In silico analysis of the binding properties of solasonine to mortalin and p53, and in vitro pharmacological studies of its apoptotic and cytotoxic effects on human HepG2 and Hep3b hepatocellular carcinoma cells

Liver cancer, of which human hepatocellular carcinoma (HCC) is the most common type, represents the second most common cause of death from cancer worldwide. To date, treatments remain mostly ineffective and efforts are made to discover new molecules or therapeutic strategies against HCC. Mortalin, an hsp70 chaperone protein, is overexpressed in various cancer, including HCC. Mortalin sequesters p53 into the cytoplasm, thereby inhibiting its translocation to the nucleus and consequently, its cellular functions. Inhibition of mortalin-p53 interactions, which should activate the apoptotic process and the subsequent cell death, has thus been proposed as an anticancer strategy.
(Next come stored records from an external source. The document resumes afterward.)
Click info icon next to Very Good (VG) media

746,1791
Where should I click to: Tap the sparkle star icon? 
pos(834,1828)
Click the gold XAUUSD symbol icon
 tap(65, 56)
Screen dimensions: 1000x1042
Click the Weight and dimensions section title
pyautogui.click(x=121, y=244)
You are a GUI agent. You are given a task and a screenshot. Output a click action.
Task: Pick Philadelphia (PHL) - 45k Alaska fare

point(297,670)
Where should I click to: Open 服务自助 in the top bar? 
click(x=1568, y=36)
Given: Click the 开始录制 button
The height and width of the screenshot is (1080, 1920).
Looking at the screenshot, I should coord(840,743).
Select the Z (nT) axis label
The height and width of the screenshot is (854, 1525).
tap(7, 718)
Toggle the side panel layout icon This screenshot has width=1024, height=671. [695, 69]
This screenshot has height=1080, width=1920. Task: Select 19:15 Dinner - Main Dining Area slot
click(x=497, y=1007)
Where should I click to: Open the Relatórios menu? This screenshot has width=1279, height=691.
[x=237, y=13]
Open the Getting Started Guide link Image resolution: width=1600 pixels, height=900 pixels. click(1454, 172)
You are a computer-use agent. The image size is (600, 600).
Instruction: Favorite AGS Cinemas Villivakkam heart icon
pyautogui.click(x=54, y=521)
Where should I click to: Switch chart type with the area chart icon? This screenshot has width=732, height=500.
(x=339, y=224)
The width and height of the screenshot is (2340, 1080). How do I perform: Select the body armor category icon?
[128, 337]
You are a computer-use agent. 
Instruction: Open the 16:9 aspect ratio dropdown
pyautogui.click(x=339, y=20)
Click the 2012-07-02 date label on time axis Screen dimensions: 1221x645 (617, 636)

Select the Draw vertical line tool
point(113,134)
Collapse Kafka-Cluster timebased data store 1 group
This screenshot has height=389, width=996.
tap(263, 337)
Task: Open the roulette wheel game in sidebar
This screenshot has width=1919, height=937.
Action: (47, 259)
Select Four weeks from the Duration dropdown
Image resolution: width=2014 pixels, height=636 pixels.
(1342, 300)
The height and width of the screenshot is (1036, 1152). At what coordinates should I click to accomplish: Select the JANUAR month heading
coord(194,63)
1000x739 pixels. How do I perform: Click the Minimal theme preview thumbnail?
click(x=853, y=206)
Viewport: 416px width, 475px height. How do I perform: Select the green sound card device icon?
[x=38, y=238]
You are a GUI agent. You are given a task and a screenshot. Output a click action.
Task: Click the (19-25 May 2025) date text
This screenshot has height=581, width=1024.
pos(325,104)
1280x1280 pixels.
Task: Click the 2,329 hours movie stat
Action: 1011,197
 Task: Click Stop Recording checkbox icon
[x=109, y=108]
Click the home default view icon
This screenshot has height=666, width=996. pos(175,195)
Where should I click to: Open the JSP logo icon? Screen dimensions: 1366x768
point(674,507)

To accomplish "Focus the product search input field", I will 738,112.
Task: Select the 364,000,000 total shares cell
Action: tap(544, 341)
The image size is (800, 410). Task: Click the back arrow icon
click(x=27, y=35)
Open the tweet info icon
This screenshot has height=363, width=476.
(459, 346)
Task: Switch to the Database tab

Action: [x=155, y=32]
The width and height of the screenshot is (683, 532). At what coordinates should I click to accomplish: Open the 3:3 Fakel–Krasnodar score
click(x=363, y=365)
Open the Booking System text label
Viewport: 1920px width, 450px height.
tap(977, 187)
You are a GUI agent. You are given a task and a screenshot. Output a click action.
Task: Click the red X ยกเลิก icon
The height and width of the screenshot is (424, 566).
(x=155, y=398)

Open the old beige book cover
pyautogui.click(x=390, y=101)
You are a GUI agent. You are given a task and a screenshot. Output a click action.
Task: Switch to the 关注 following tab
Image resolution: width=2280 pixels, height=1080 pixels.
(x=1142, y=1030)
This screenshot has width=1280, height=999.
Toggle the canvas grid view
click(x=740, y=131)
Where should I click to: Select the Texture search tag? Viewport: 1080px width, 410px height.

In silico screening of a database of 354 natural compounds identified solasonine, a steroidal glycoalkaloid from Solanaceae, as a potent inhibitor of p53-mortalin interactions. Pharmacological studies confirmed that solasonine was able to inhibit efficiently mortalin-p53 interaction in HCC HepG2 cell line that expresses both mortalin and p53. This resulted in p53 translocation to the nucleus. Solasonine-induced apoptosis and cell death of HCC cell lines either expressing p53 (HepG2) or not (Hep3b), indicating that apoptotic activities of solasonine can be mediated not only through p53-dependent but also p53-independent pathways. The cytotoxic effects of solasonine correlated in part with its apoptotic properties and differed in the two HCC cell lines, being reversed by pifithrin-a, an inhibitor of p53 functions, in HepG2 cells but not in Hep3b cells. Nonapoptotic cell death was also observed, notably in Hep3b cells.